By Dr. Zulfikar Bux
Assistant Professor of Emergency Medicine, Vanderbilt Medical Center
DATA is now emerging to help us to zone in on hotspots for COVID-19 transmission so that we may be able to manoeuvre around them and sustain our livelihoods. The most convincing data thus far are from two studies which showed high transmission rates of the virus indoors and very limited transmission in the outdoor setting where free flowing air dispersed virus particles quickly.
The first study was carried out in Denmark where 3,030 participants were studied while the other study was done among 1,848 U.S Marine recruits in South Carolina. Experts concluded from these studies that COVID-19 transmission was predominantly indoors and even occurred in those that were wearing standard surgical/cloth masks. They found that the “4 Ds” were the main risk factors that predicted COVID-19 transmission in the indoor setting. Today, I will expand on the 4Ds and why you should avoid such settings if you want to avoid COVID-19.
Density meaning the number of people in a room was a major factor in predicting COVID-19 spread. The basic idea was that the more persons you have in a closed space, the likelier COVID-19 would spread if one or more persons had the infection. Viral particles will be expelled from the infected person’s mouth and nostrils and will “hang around” in the air longer because of poor air circulation in a closed space. With everyone breathing, the odds become higher of breathing in air with viral particles given the limited air to person ratio.
The longer one spends in a closed space with someone that is infected, the likelier one will become infected even if one is wearing standard surgical/cloth masks. An infected person in a closed space will expel more viral particles into the air every time he/she breathes, sneezes, coughs or speaks. It is obvious that the longer someone spends in such an environment, the higher the chance of him/her being exposed to expelled viral particles because he/she will be exposed to a higher concentration with time. Also, think about being in a room where the virus is moving around; the longer you spend in that room, the likelier the chances of you coming into contact with it as it moves around.
The smaller the dimensions of a closed space, the higher the chance of getting infected. As an infected person expels virus particles into the air, it will disperse faster once there is sufficient space for it to move into. However, in smaller spaces, the virus particles become stagnated and will circulate in that space for some amount of time. It is therefore obvious that one’s chances of coming into contact with viral particles will be higher when one is in a smaller, closed space.
In closed spaces where there is limited entry of fresh air and poor airflow speed, chances of COVID-19 transmission become higher. When viral particles get expelled into the air, they will remain floating for a while if the air is stagnant. However, if there is free flow of fresh air or air is mechanically propelled by fans, the viral particles will quickly disperse and not float around and infect persons that come into contact with it.
Offices, Restaurants, homes, Bars, Gyms, Cinemas etc. are examples of closed spaces where the risk of transmission will be higher. Therefore, it is obvious that we should minimize our presence with others in these and other indoor spaces as much as possible. If we have no choice, then ensure that these spaces are large, with minimal occupation and has free flowing air and we should minimize the time we spend in them when possible. While infections still occur with standard mask use in these spaces, it is far lesser and masks will help minimize severe infection risk by decreasing the amount of virus that gets into you. So, we should continue to practise mask wearing but change our lifestyle to ensure we avoid the 4Ds as much as we can, and carry out our exposures with others in the outdoor setting as much as possible.

**Information supplied**
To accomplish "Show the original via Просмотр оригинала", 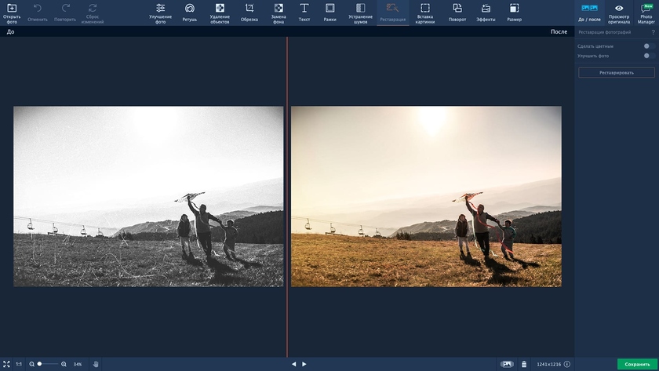I will click(618, 12).
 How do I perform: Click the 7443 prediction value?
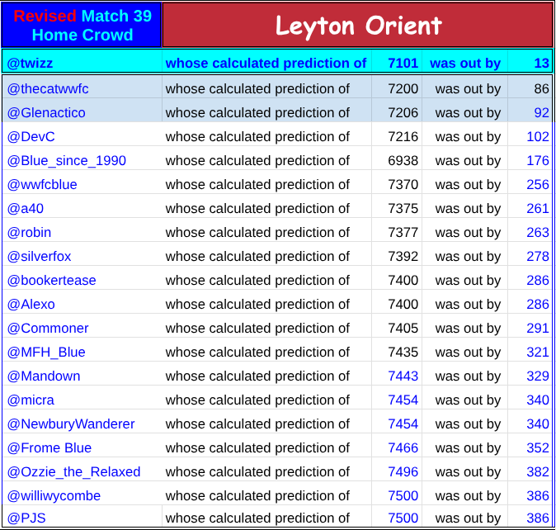(x=403, y=376)
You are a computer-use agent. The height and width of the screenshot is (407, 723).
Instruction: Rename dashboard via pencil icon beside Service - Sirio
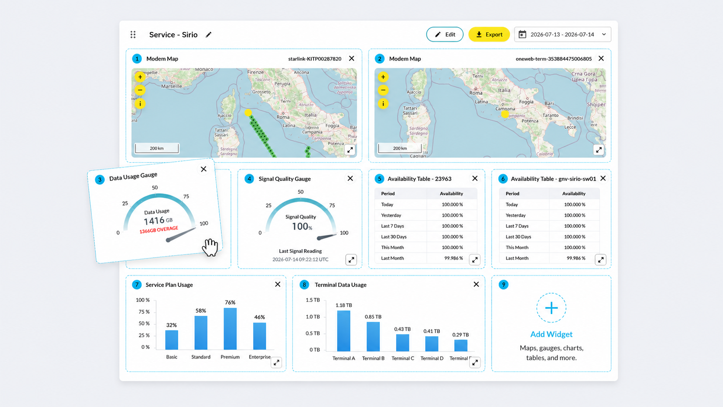point(208,35)
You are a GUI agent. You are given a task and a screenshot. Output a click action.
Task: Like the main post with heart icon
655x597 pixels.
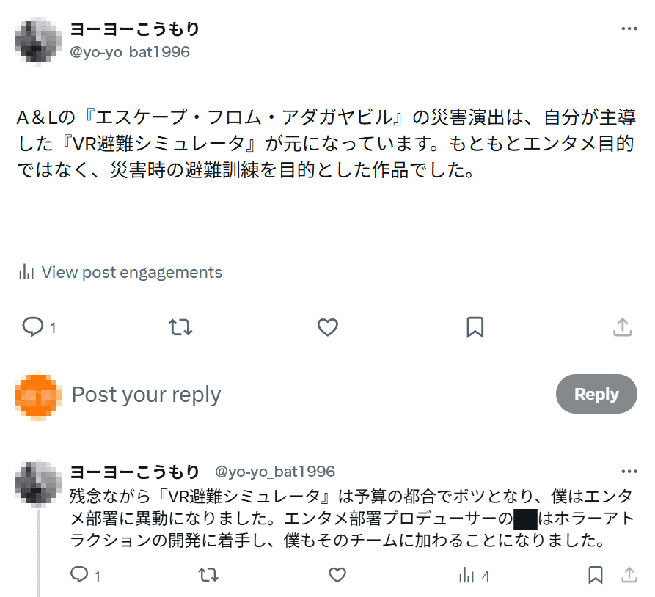[x=327, y=326]
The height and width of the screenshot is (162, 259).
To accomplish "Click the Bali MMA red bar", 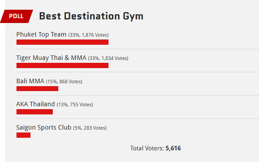I will pos(37,88).
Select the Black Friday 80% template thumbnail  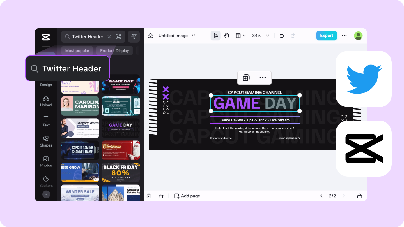[x=121, y=172]
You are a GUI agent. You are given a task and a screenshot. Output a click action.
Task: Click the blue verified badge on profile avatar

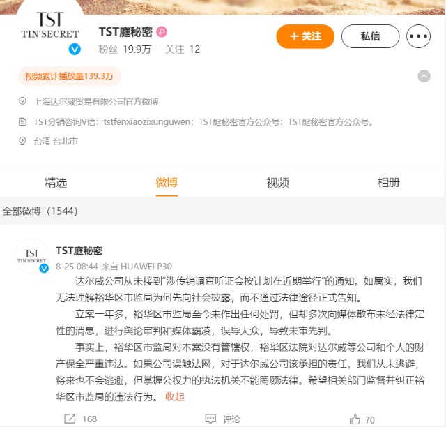coord(75,50)
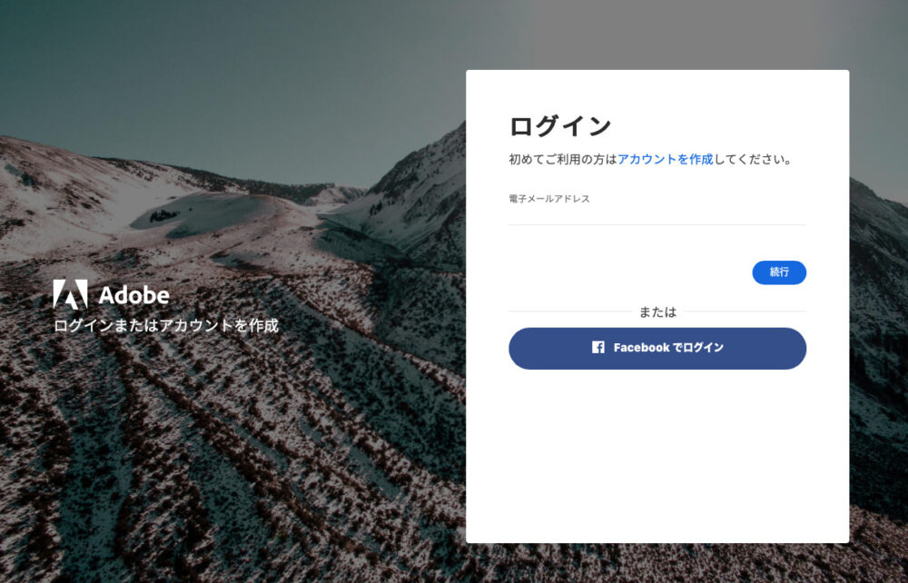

**What to do**
Reproduce the passage of the article on indoor COVID-19 transmission between "Offices, Restaurants, homes, Bars, Gyms, Cinemas" and "setting as much as possible.", inclusive.

**Answer**
Offices, Restaurants, homes, Bars, Gyms, Cinemas etc. are examples of closed spaces where the risk of transmission will be higher. Therefore, it is obvious that we should minimize our presence with others in these and other indoor spaces as much as possible. If we have no choice, then ensure that these spaces are large, with minimal occupation and has free flowing air and we should minimize the time we spend in them when possible. While infections still occur with standard mask use in these spaces, it is far lesser and masks will help minimize severe infection risk by decreasing the amount of virus that gets into you. So, we should continue to practise mask wearing but change our lifestyle to ensure we avoid the 4Ds as much as we can, and carry out our exposures with others in the outdoor setting as much as possible.